5: 38 p.m.: Hallmark Cards fax arrives, announcing "Electronic Greetings Send NFL Cheers ... or Jeers." Hallmark offering $1 Super Bowl greeting card sent through electronic mail. Appropriately joyous holiday messages, such as, "PACKERS KICK ELWAY BUTT, NACHO-BREATH!!" Fax also announces Hallmark "line of party paperware" to make season bright. Appears official: Super Sunday -- American Holiday. No arguing with Hallmark. Hallmark too big. Hallmark American as John Wayne, Clinton sex scandals. Nowhere to run, hide. Better get in swing -- now. "Silver Bells, Silver Bells, it's Super Sunday in city ..."

Things to do: Find Nat King Cole recording of merry Super Sunday anthem: "LET'S GET READY TO RUMBLLLLLLL ..."

Friday, Jan. 16

9: 30 a.m.: Library research confirms worst.

TV Guide, January 1995: "More than just a football game, Super Sunday is an American TV holiday." Article hints that only Americans not watching game either victims of horrible government radiation experiments or on death row. Article quite upbeat. Article gushes: "It's a great day to be an American because the Super Bowl is our best national holiday."

Even more credibility -- Newsweek, January 1997: "Now there's really only one true communal ritual left. ... You can argue that it has become our pre-eminent secular holiday ..."

Syntax note: phrase "communal ritual" suggests corn-husking bee, Amish barn-raising, campfire weenie roast. Not sitting around eating nachos watching Fred Astaire dance with vacuum cleaner.

Afternoon: Time blurs. Blum package arrives bearing videotape of fabled Apple Macintosh computer "1984" Super Bowl advertisement. Watch video, but festive Super Sunday mood remains elusive. Ad theme: tyranny, represented by giant "Big Brother" television, bad; rebellion, represented by woman in red track shorts smashing television with sledge hammer, good. Profoundly confusing. Ad becomes legend of American holiday in which entire nation watches television. Huh?

Super Sunday holiday depression danger signal: Rather than laugh off amusing irony, indulge nightmare vision of being dragged into Orwellian gulag by Super Bowl Thought Police, forced to view Bud Frogs until they seem genuinely entertaining.

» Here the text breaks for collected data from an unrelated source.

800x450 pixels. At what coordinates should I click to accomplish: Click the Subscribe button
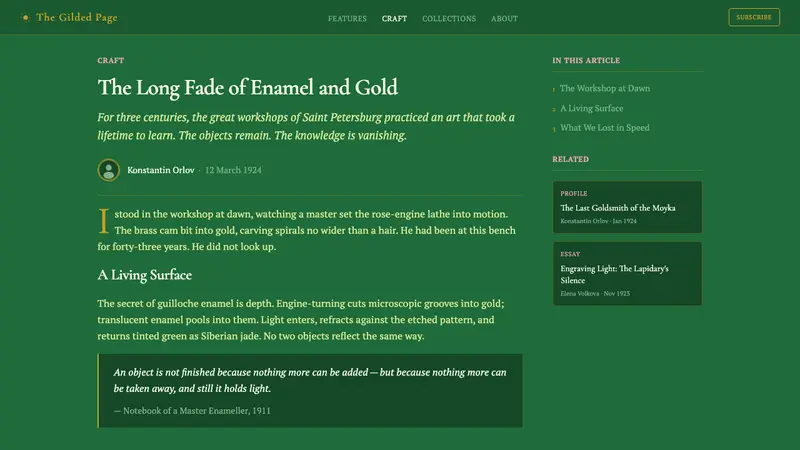pos(754,17)
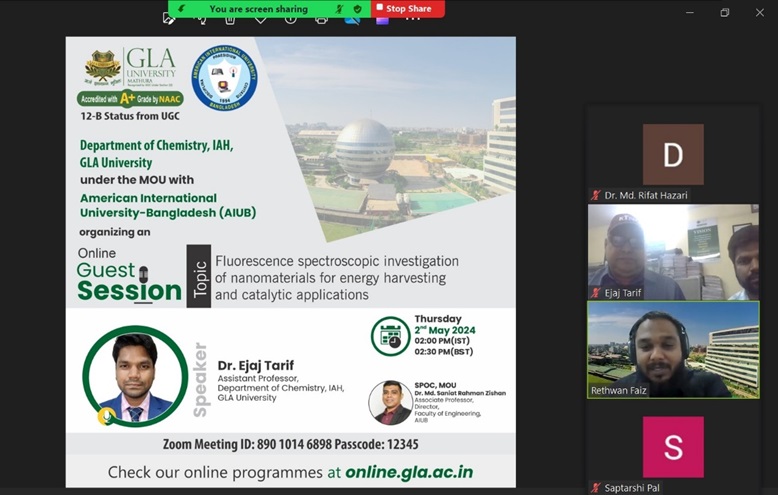Toggle the favorite heart icon
The image size is (778, 495).
(x=260, y=18)
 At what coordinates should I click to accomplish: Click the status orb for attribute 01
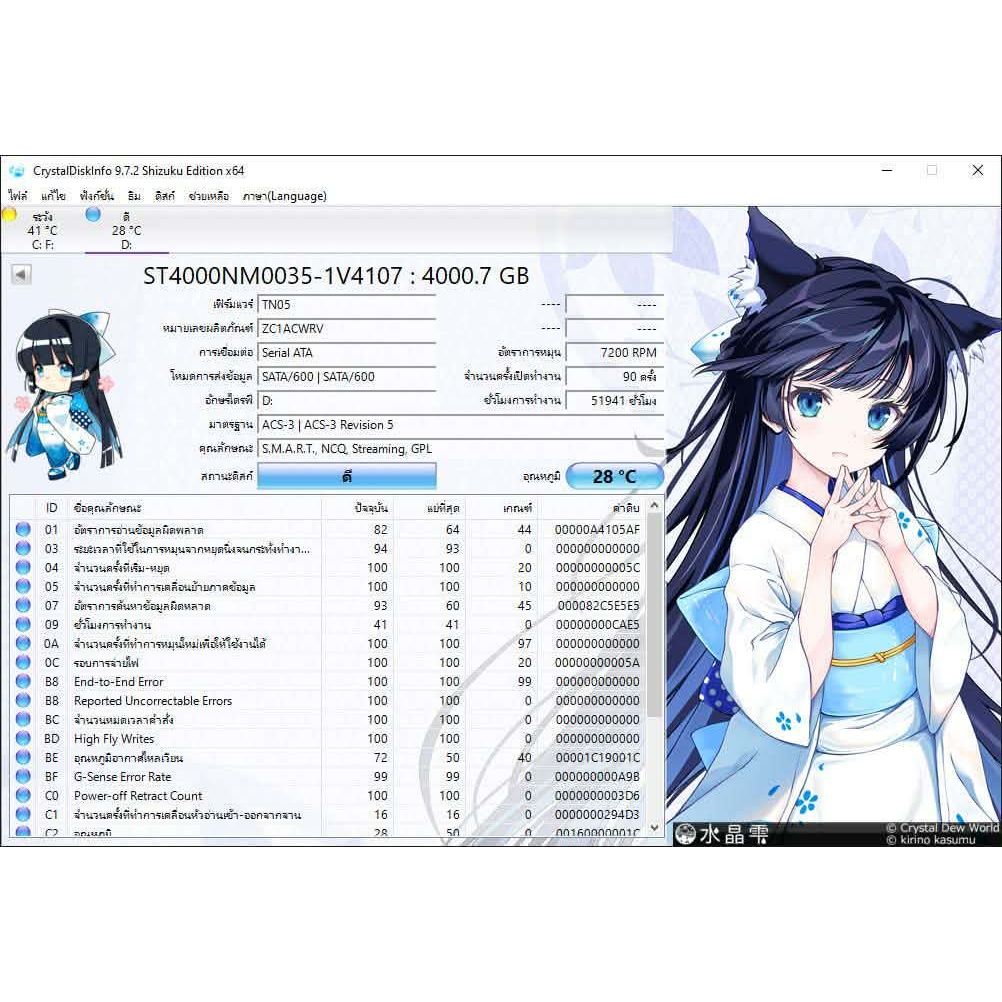pos(23,530)
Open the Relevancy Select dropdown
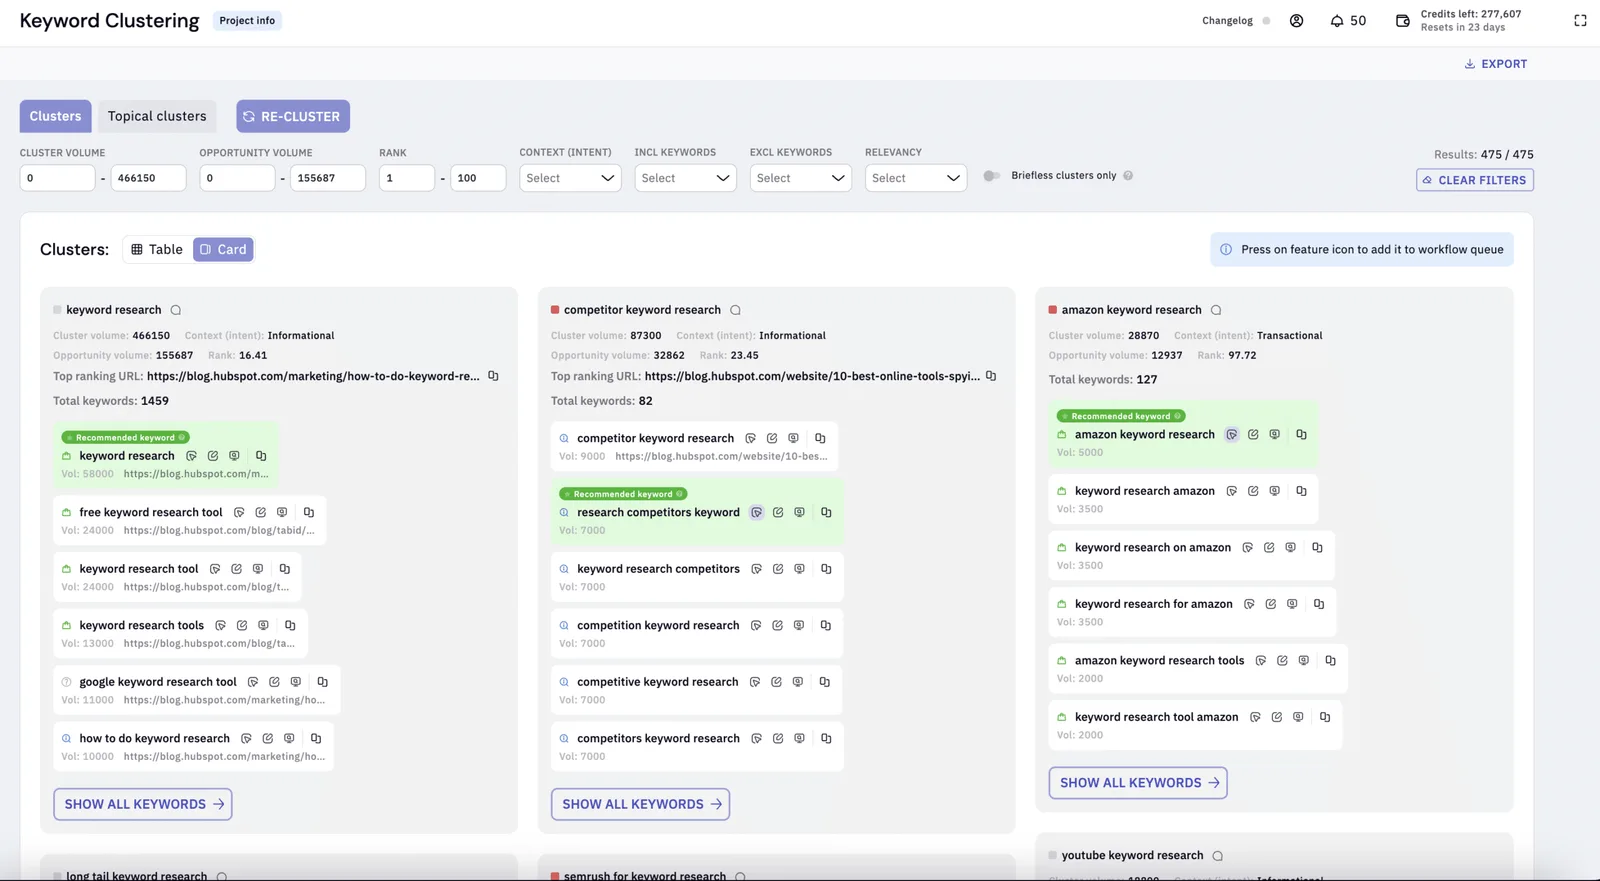 916,178
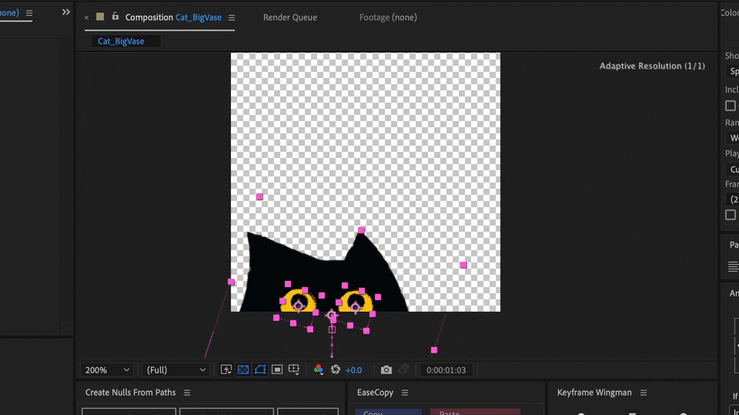Click the +0.0 exposure value
The width and height of the screenshot is (739, 415).
pos(353,370)
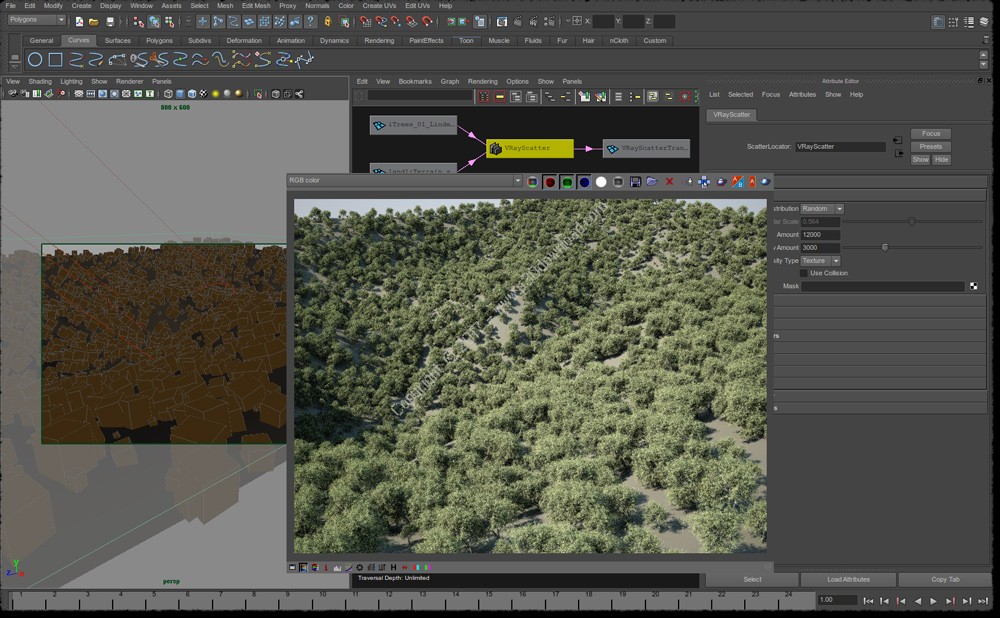Expand the Polygons menu set dropdown
This screenshot has width=1000, height=618.
[x=36, y=20]
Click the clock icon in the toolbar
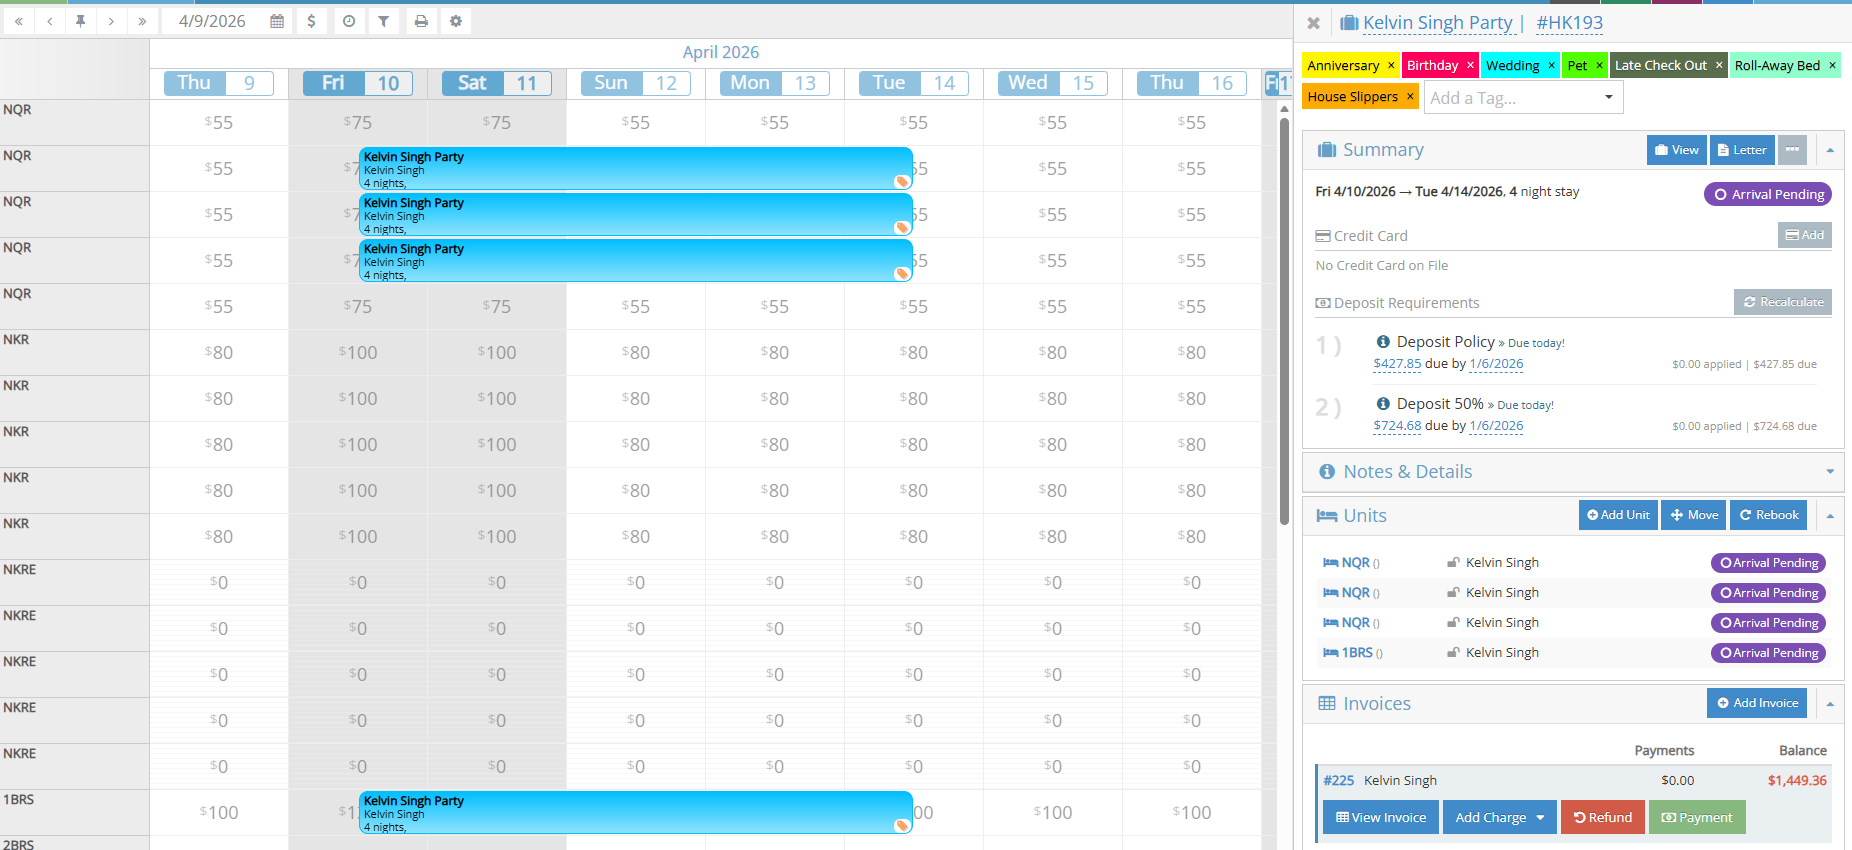1852x850 pixels. click(348, 21)
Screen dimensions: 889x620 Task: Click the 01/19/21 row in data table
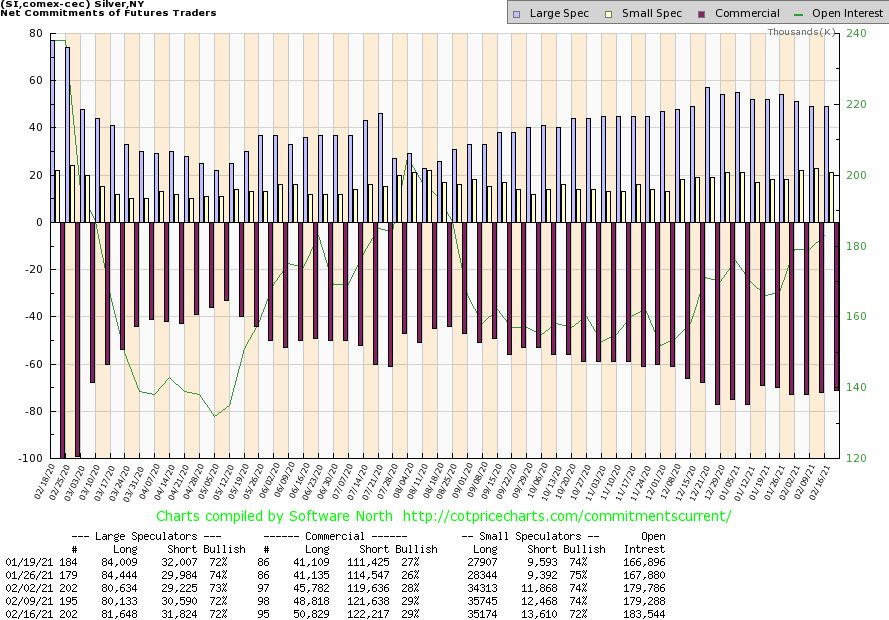point(22,562)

Things to do: Get more sleep. Be good to self. Find Super Sunday holiday depression support group.

Monday, Jan. 19

9: 45 a.m.: Editor drops on desk cheery advertising insert from Sunday paper for "New! Potato AIR CRISPS ... Official Sponsors of Bud Bowl X." X? That many? Seems only yesterday was eagerly anticipating Bud Bowl VIII.

Things to do: Check leasing possibility on Theodore Kaczynski's shack.

12: 09 p.m.: California company faxes. Announces introduction of Monopoly Commemorative Super Bowl Edition. "The excitement of the Super Bowl game can't be beat!" says company president Dane Chapin.